# TASK PROMPT
Copy out all of the entries, keeping every word the same.

# DATA PROVIDED
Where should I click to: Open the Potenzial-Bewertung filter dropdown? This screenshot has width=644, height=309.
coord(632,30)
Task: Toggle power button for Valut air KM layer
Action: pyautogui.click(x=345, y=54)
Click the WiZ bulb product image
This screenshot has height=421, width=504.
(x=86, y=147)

# ANSWER BELOW
Where should I click to: Open the Potenzial-Bewertung filter dropdown? This screenshot has width=644, height=309.
coord(632,30)
Task: Toggle power button for Valut air KM layer
Action: pyautogui.click(x=345, y=54)
Click the WiZ bulb product image
This screenshot has height=421, width=504.
(x=86, y=147)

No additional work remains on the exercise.